◆ Required action:
Return all of the data exactly as given.

** Opening Materials provided block **

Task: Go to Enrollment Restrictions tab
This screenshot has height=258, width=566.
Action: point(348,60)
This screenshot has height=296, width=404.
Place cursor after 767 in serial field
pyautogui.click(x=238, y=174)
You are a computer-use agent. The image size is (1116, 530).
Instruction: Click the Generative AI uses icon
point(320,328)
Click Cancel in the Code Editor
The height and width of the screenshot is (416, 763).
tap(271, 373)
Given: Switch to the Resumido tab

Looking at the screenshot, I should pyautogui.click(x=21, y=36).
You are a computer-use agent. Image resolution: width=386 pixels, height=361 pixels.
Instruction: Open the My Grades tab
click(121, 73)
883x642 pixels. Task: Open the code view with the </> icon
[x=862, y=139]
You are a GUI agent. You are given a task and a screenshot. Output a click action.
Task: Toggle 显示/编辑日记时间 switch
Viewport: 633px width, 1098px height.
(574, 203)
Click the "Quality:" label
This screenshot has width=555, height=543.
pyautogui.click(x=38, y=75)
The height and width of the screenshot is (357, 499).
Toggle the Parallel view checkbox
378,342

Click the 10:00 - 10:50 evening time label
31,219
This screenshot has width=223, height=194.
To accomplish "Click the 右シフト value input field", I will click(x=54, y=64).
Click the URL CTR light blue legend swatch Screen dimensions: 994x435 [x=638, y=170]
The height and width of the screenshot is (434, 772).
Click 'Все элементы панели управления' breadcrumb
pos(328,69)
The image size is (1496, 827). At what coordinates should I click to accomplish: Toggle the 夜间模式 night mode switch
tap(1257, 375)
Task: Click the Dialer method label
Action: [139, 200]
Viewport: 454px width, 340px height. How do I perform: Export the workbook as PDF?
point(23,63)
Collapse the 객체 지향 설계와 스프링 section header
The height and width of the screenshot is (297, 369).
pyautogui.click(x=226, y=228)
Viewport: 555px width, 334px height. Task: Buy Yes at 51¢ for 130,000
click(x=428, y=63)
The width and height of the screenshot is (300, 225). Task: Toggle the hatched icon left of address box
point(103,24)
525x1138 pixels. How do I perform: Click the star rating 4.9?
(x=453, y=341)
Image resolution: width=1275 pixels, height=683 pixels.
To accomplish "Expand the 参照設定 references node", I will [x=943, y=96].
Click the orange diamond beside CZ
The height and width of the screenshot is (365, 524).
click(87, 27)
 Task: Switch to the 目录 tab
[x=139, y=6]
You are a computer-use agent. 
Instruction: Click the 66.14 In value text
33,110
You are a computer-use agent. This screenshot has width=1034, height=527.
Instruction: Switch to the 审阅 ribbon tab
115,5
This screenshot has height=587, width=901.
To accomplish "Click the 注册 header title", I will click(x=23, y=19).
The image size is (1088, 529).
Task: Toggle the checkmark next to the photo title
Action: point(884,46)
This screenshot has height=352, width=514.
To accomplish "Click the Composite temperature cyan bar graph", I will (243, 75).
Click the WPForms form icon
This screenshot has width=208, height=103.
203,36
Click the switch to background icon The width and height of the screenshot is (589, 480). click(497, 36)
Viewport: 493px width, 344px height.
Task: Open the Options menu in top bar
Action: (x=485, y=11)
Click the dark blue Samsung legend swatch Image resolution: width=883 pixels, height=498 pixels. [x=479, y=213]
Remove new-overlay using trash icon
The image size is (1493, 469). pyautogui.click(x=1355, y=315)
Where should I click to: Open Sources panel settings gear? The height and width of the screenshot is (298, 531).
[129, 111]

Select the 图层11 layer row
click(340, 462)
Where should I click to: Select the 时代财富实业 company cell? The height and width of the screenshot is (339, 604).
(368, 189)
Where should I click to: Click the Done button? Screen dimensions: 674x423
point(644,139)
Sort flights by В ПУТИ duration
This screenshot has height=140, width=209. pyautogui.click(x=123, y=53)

** Closing Materials provided block **

◆ Output for this exercise:
Task: Go to Enrollment Restrictions tab
This screenshot has height=258, width=566.
Action: point(348,60)
This screenshot has height=296, width=404.
Place cursor after 767 in serial field
pyautogui.click(x=238, y=174)
You are a computer-use agent. The image size is (1116, 530).
Instruction: Click the Generative AI uses icon
point(320,328)
Click Cancel in the Code Editor
The height and width of the screenshot is (416, 763).
tap(271, 373)
Given: Switch to the Resumido tab

Looking at the screenshot, I should pyautogui.click(x=21, y=36).
You are a computer-use agent. Image resolution: width=386 pixels, height=361 pixels.
Instruction: Open the My Grades tab
click(121, 73)
883x642 pixels. Task: Open the code view with the </> icon
[x=862, y=139]
You are a GUI agent. You are given a task and a screenshot. Output a click action.
Task: Toggle 显示/编辑日记时间 switch
Viewport: 633px width, 1098px height.
(574, 203)
Click the "Quality:" label
This screenshot has width=555, height=543.
pyautogui.click(x=38, y=75)
The height and width of the screenshot is (357, 499).
Toggle the Parallel view checkbox
378,342

Click the 10:00 - 10:50 evening time label
31,219
This screenshot has width=223, height=194.
To accomplish "Click the 右シフト value input field", I will click(x=54, y=64).
Click the URL CTR light blue legend swatch Screen dimensions: 994x435 [x=638, y=170]
The height and width of the screenshot is (434, 772).
Click 'Все элементы панели управления' breadcrumb
pos(328,69)
The image size is (1496, 827). At what coordinates should I click to accomplish: Toggle the 夜间模式 night mode switch
tap(1257, 375)
Task: Click the Dialer method label
Action: [139, 200]
Viewport: 454px width, 340px height. How do I perform: Export the workbook as PDF?
point(23,63)
Collapse the 객체 지향 설계와 스프링 section header
The height and width of the screenshot is (297, 369).
pyautogui.click(x=226, y=228)
Viewport: 555px width, 334px height. Task: Buy Yes at 51¢ for 130,000
click(x=428, y=63)
The width and height of the screenshot is (300, 225). Task: Toggle the hatched icon left of address box
point(103,24)
525x1138 pixels. How do I perform: Click the star rating 4.9?
(x=453, y=341)
Image resolution: width=1275 pixels, height=683 pixels.
To accomplish "Expand the 参照設定 references node", I will [x=943, y=96].
Click the orange diamond beside CZ
The height and width of the screenshot is (365, 524).
click(87, 27)
 Task: Switch to the 目录 tab
[x=139, y=6]
You are a computer-use agent. 
Instruction: Click the 66.14 In value text
33,110
You are a computer-use agent. This screenshot has width=1034, height=527.
Instruction: Switch to the 审阅 ribbon tab
115,5
This screenshot has height=587, width=901.
To accomplish "Click the 注册 header title", I will click(x=23, y=19).
The image size is (1088, 529).
Task: Toggle the checkmark next to the photo title
Action: point(884,46)
This screenshot has height=352, width=514.
To accomplish "Click the Composite temperature cyan bar graph", I will (243, 75).
Click the WPForms form icon
This screenshot has width=208, height=103.
203,36
Click the switch to background icon The width and height of the screenshot is (589, 480). click(497, 36)
Viewport: 493px width, 344px height.
Task: Open the Options menu in top bar
Action: (x=485, y=11)
Click the dark blue Samsung legend swatch Image resolution: width=883 pixels, height=498 pixels. [x=479, y=213]
Remove new-overlay using trash icon
The image size is (1493, 469). pyautogui.click(x=1355, y=315)
Where should I click to: Open Sources panel settings gear? The height and width of the screenshot is (298, 531).
[129, 111]

Select the 图层11 layer row
click(340, 462)
Where should I click to: Select the 时代财富实业 company cell? The height and width of the screenshot is (339, 604).
(368, 189)
Where should I click to: Click the Done button? Screen dimensions: 674x423
point(644,139)
Sort flights by В ПУТИ duration
This screenshot has height=140, width=209. pyautogui.click(x=123, y=53)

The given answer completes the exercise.